35mm: Wide Prime for Landscapes
35mm is perhaps the most versatile focal length. From street photography, photo-journalism and even landscape shot, most everyday scenes look “just right” through a 35mm lens.
Sony Zeiss FE 35mm F1.4 Distagon T*, a superfast lens with excellent Zeiss built (weather sealed), also its aperture at 1.4 also help you shooting indoors handheld for low light/night scenes. Can I hear a booookeh? See my in depth review about this lens here.
Pros: Best focal length for landscapes, street, fashion and everything in between. I love the aperture ring on the lens AND a switch that control the ‘clickiness’ of the aperture ring.
Cons: Like the Sony Zeiss 50mm, this js a rather big and heavy lens, especially for a mirrorless system. A bit pricey.
Sony Cybershot RX1Rii. Ok I am aware that this is a camera not a lens. But this is my second camera during travels and it has a fixed Sonnar T* 35mm F2 lens. Did I tell you it’s the world’s best compact camera ever? 42.4 MP full-frame sensor. Did you hear it right? A FULL FRAME, PROFESSIONAL QUALITY COMPACT CAMERA. One you can fit inside your lady-purse. See more review about this little beast here.

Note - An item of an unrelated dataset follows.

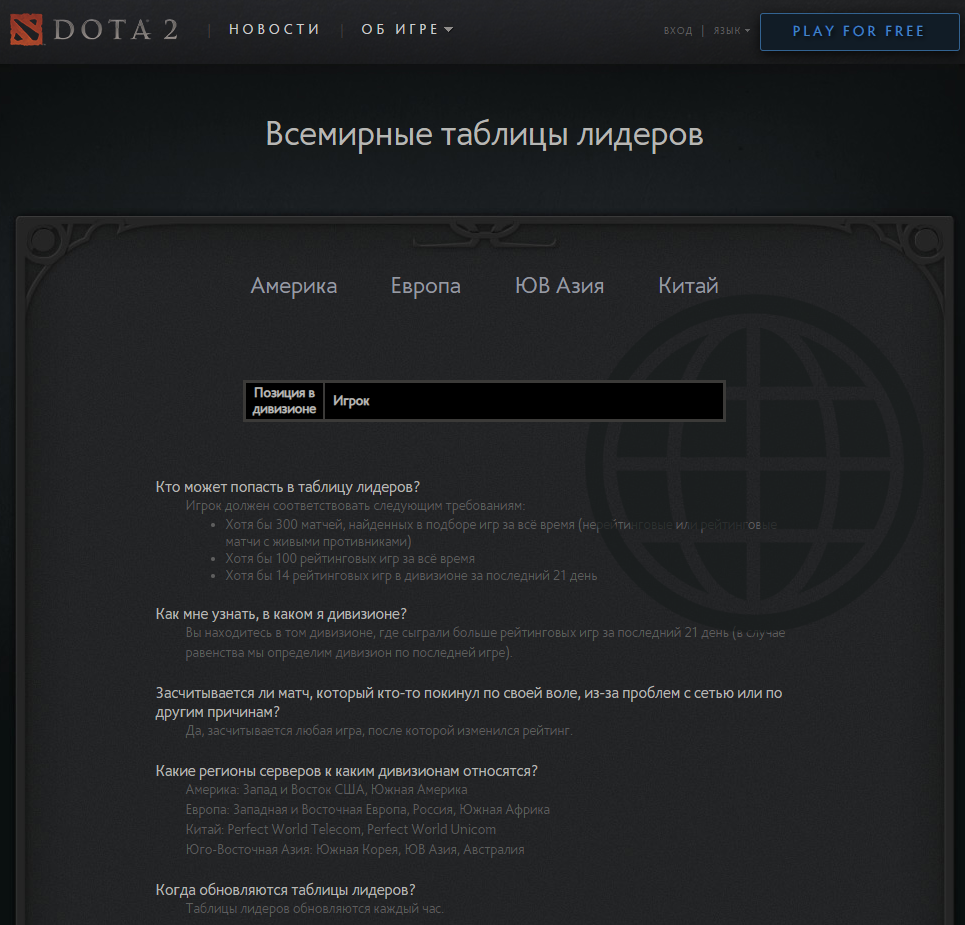The width and height of the screenshot is (965, 925).
Task: Expand the language options in the header
Action: (731, 31)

Pros: The best compact camera in the world.
Cons: The most expensive compact camera in the world.
Bern, 2017. Sony RX1Rmii; 1/125; F/5Verdict:
- If you want the flexibility to shoot a wide variety of different subjects with only one lens, go for the 24-70mm. It’s the best all around zoom lens without compromising quality like the superzoom lenses. I had fun in a lot of trips with only this one.

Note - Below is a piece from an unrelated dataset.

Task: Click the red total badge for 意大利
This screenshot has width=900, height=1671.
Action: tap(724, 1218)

- If you’re leaning towards prime lenses, choose the 50mm (For Sony users: The 55mm Zeiss option is a greater steal.)
- If you want two lenses, go for 24-70mm + 85mm. For me, this is the most effective pair. Use the 24-70mm for all around shots, and the 85mm for finer details.
- If you want two prime lenses, go for 35mm + 85mm, but make sure both lenses are higher end lenses with large apertures. This is indeed a pricier (and weight wise, heavier) option.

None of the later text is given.